Stored data
_ _ _ _ _ _ _
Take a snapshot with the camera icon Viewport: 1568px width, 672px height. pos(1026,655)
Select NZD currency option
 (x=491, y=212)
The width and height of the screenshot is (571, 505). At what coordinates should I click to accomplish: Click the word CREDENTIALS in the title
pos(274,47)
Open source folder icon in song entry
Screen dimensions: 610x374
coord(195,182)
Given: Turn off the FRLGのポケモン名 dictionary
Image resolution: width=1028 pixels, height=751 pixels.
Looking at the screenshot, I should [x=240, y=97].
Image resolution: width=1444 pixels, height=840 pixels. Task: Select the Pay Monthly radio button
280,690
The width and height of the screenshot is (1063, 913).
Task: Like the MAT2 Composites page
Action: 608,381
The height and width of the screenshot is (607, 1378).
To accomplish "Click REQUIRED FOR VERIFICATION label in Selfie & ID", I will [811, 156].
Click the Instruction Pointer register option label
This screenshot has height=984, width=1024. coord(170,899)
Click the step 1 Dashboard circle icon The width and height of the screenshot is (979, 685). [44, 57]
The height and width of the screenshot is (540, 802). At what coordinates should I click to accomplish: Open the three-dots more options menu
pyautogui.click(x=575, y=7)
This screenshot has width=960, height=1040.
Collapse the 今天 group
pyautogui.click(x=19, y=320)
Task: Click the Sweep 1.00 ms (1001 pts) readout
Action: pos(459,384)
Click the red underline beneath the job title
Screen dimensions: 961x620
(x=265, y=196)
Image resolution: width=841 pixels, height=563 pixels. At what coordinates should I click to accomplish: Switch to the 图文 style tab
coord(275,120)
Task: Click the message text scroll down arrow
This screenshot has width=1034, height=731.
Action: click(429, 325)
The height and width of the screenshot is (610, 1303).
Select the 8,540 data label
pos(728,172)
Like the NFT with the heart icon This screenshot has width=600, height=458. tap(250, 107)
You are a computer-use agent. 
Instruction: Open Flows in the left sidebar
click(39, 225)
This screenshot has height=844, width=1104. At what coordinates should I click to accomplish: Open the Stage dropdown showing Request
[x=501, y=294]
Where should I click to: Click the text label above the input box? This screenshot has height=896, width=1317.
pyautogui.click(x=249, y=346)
_ _ _ _ _ _ _
§ **Instructions to follow**: The answer should be a single number: the count of lines in the data that include the string "with".

§ **Answer to the problem**: 2